The feather combover on the males may be the most token of all possible gestures to the then-closed debate over plumed theropods, but heck, they're trying.
Indeed, save for the last, JP3's every component is assembled impeccably, by a director whose amazing promise was never really fulfilled. The hell of it is Johnston's a man after my own heart, a classicist who sought most of his inspiration from the Golden Age and the rest from the likes of Spielberg and Dante. Indeed, early on, he did substantial work: The Rocketeer and Honey, I Shrunk the Kids aren't remembered for nothing. But JP3 might easily be the high-water mark: despite my borderline fondness for Captain America: The First Avenger and The Wolfman, it's possibly the only thing he's done in the 21st century really worth recommending, final judgment withheld solely because I haven't seen Hidalgo. (I have seen his latest, the terrible microbudget thriller Not Safe for Work, seeming like it couldn't have come from the same man who made this.)
Nevertheless, it's a monumental capstone for the first phase of his career: Shelly Johnson's photography is a close replication of Dean Cundey's; Robert Dalva, Johnston's reliable collaborator in the editing room, presents the best-cut film in the series, with playful transitions one scene, and a hard-nosed thriller tempo the next, without ever betraying the tone.
There's that word again. When trying to explain why JP3 is better than Lost World to the put-upon soul who's been watching these films with me, I knew that there was little use in saying that JP3 was not, also, a demonstrably goofy motion picture. But the difference, I think, is clear. Lost World knew it was frivolous, and, hating itself for its own inanity, invited us to laugh at it. (At best: sometimes I think Lost World is the one laughing—at us.) JP3 knows it's frivolous, but pretends it isn't, and asks us to pretend too—so we might laugh with it. It helps immeasurably that JP3 is still an order of magnitude less stupid than Lost World, which is so dumb it's actually a little distressing. In fact, I'd contend that JP3 might be smarter than the first Jurassic Park; at least by omission, since it didn't need to gin up an easily-avoided disaster.
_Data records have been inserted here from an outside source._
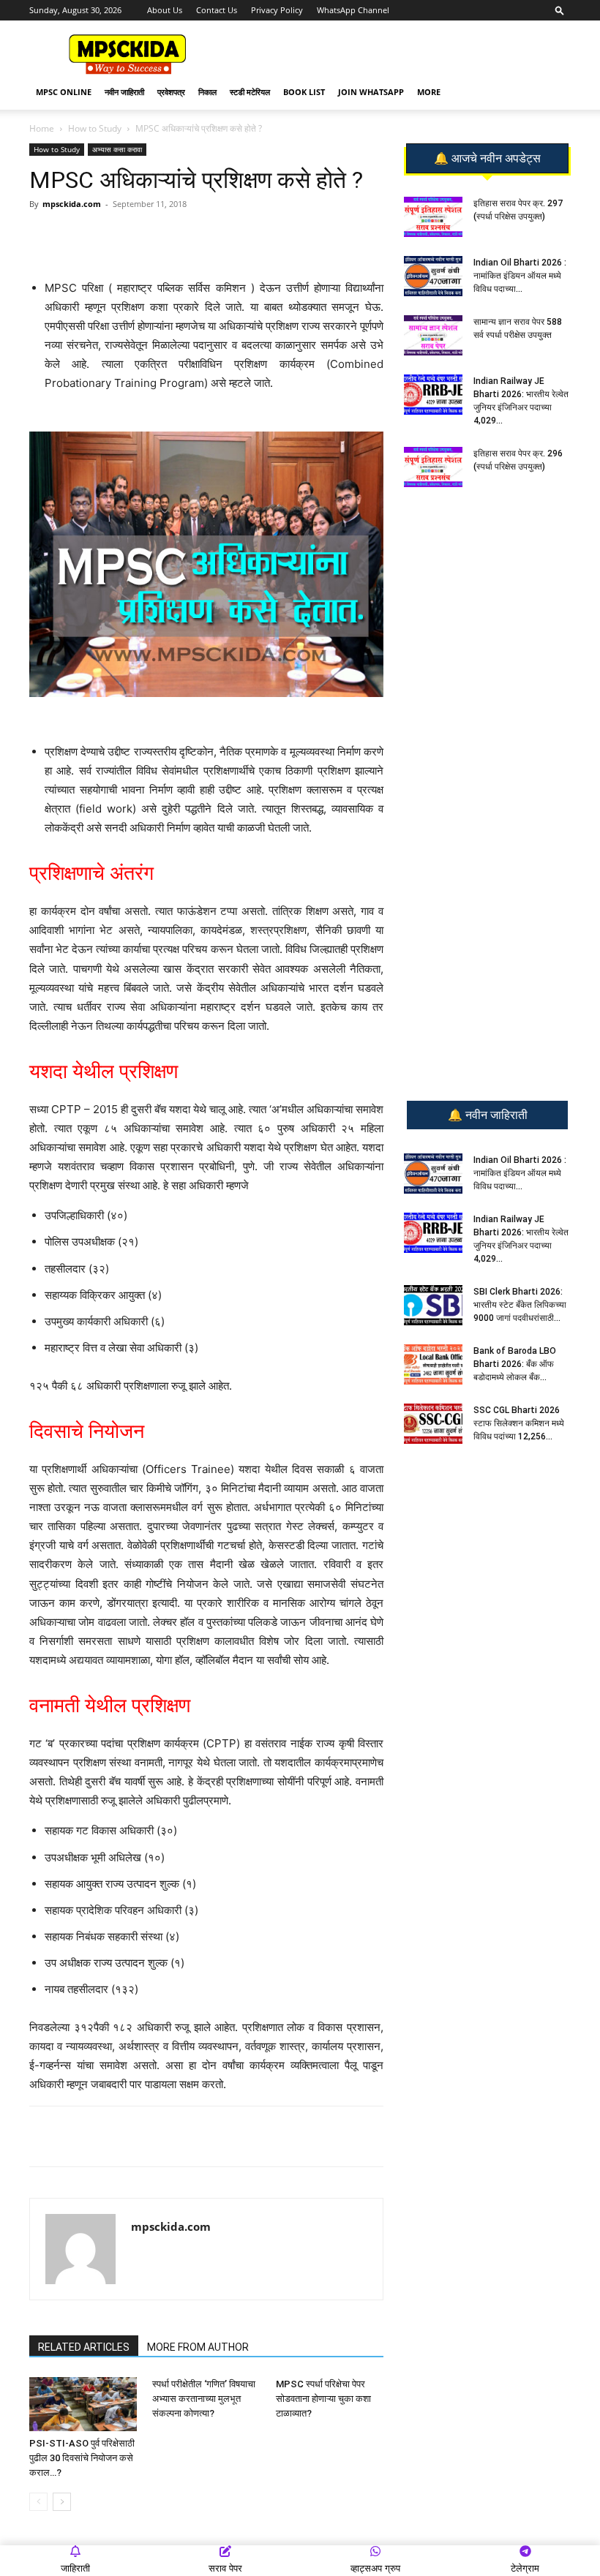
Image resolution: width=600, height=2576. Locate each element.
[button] (560, 9)
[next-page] (62, 2502)
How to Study (94, 128)
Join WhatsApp (371, 91)
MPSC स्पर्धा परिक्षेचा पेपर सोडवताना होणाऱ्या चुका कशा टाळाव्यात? (323, 2399)
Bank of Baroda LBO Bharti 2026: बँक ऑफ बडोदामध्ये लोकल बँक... (514, 1364)
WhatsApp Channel (353, 9)
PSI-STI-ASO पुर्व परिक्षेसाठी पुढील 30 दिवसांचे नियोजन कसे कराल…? (82, 2458)
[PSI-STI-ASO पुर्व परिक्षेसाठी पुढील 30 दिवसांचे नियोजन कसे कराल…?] (83, 2404)
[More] (267, 237)
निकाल (207, 91)
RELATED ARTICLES (84, 2347)
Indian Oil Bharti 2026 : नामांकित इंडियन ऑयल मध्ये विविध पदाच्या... (519, 275)
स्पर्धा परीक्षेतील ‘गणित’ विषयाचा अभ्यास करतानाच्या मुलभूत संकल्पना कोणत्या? (203, 2399)
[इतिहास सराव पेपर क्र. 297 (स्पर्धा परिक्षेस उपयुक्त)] (433, 217)
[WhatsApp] (132, 237)
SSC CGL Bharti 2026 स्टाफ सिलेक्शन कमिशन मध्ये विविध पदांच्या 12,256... (518, 1423)
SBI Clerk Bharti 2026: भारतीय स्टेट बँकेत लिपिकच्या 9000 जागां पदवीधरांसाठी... (519, 1305)
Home (41, 128)
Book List (304, 91)
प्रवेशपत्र (171, 91)
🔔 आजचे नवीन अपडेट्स (487, 159)
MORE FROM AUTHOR (198, 2347)
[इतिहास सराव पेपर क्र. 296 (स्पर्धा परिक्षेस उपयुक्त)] (433, 467)
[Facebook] (199, 237)
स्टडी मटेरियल (250, 91)
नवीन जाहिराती (124, 91)
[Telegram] (166, 237)
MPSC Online (63, 91)
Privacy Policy (277, 9)
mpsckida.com (71, 203)
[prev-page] (38, 2502)
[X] (233, 237)
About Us (164, 9)
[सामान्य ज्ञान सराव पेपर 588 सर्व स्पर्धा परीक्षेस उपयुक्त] (433, 335)
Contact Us (216, 9)
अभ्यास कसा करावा (117, 149)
That brings us back to the insane comparison I made 1900 words ago. Johnston's film is a Johnston film, embracing the Jurassic series' Harryhausen roots. Simplicity is its virtue. When JP3 abandons the best of Jurassic Park, it also abandons the worst. All the tedious anti-technology harangues, the ignorant pedantry, and the film-engulfing plot holes—present in the first movie, comprising nearly the entirety of the second—are now gone. If JP3 practically could've been an original property, set in some other lost world, this is to its credit, not its detriment. It offers dinosaur draculas and tarzan boys, and hopes you'll like it for what it is. I can't say with a completely straight face it's the best of the original trilogy, no matter how much the contrarian schmuck in me wants to—but I've watched it twice in less than a week now, and damned if it isn't close.